WORK TO COMPLETE ▸ Repeat the listing exactly. The images do not belong in the copy.

INPUT DATA ▸
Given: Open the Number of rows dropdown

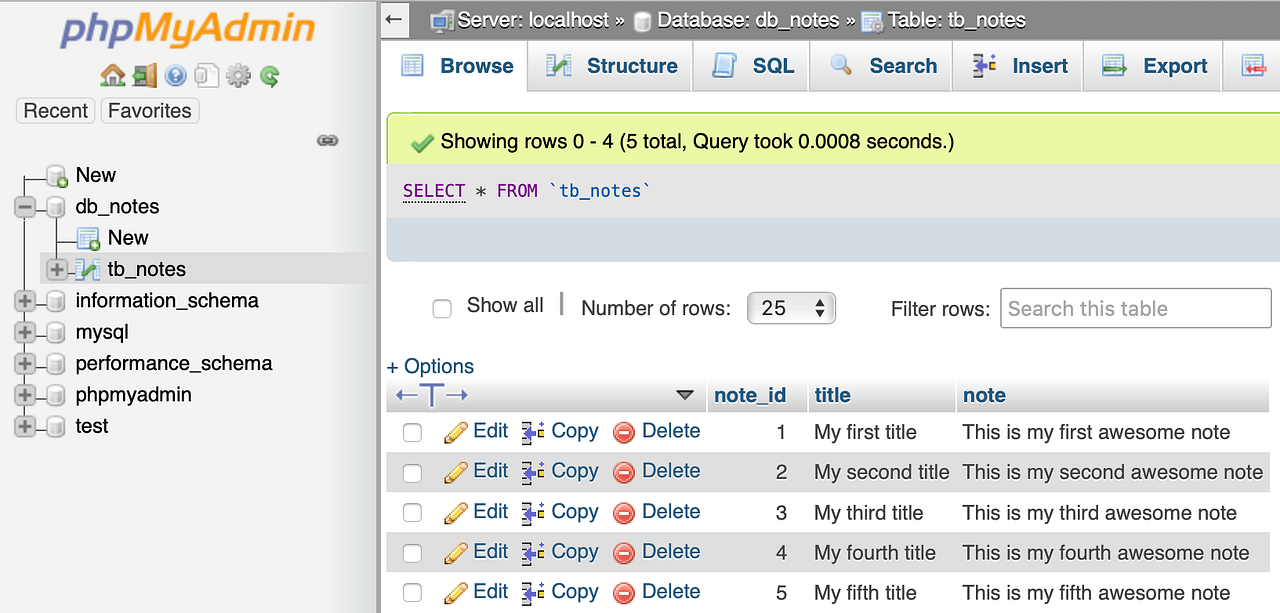Looking at the screenshot, I should pyautogui.click(x=791, y=308).
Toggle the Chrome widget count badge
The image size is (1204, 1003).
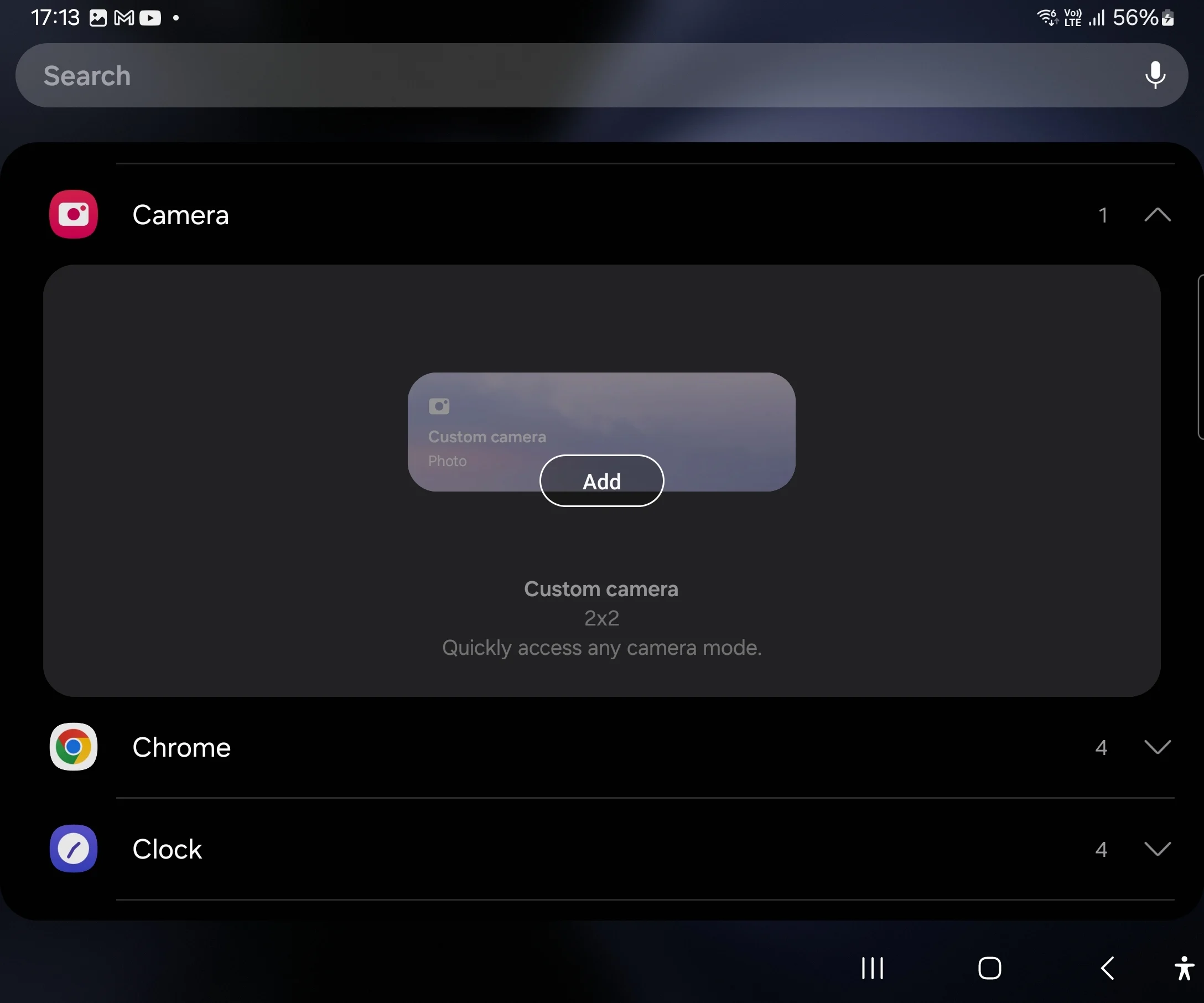tap(1100, 748)
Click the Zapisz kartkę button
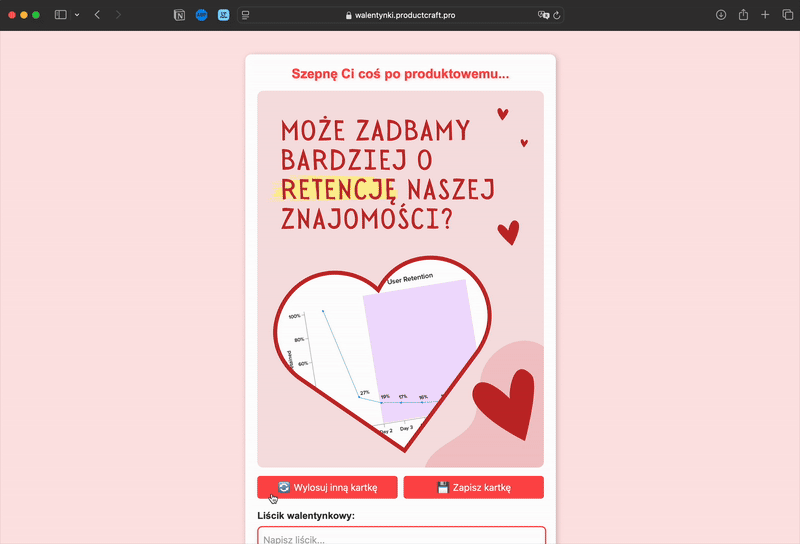 point(473,487)
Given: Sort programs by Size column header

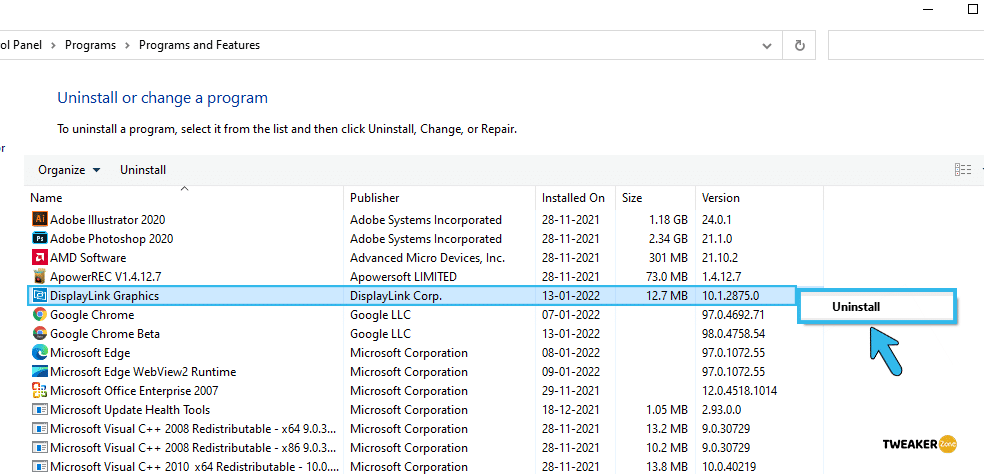Looking at the screenshot, I should point(632,198).
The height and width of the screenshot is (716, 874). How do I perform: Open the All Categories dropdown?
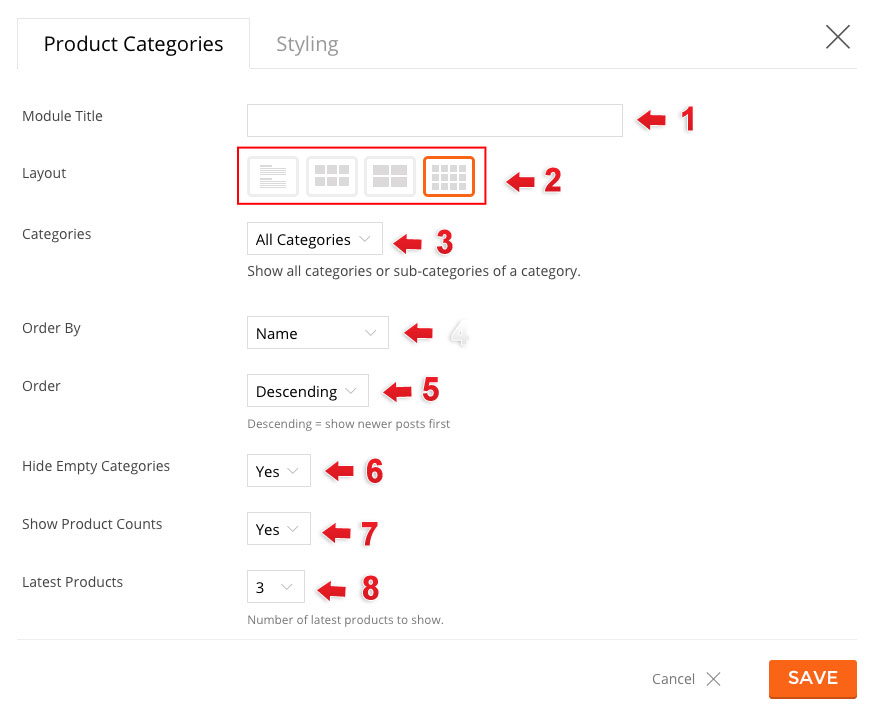click(x=315, y=239)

ANSWER TO THE PROBLEM ▸
Given: Open the Number of rows dropdown

Looking at the screenshot, I should pyautogui.click(x=791, y=308).
Toggle the Chrome widget count badge
The image size is (1204, 1003).
tap(1100, 748)
Click the Zapisz kartkę button
 point(473,487)
Given: Sort programs by Size column header

Looking at the screenshot, I should point(632,198).
The height and width of the screenshot is (716, 874). How do I perform: Open the All Categories dropdown?
click(x=315, y=239)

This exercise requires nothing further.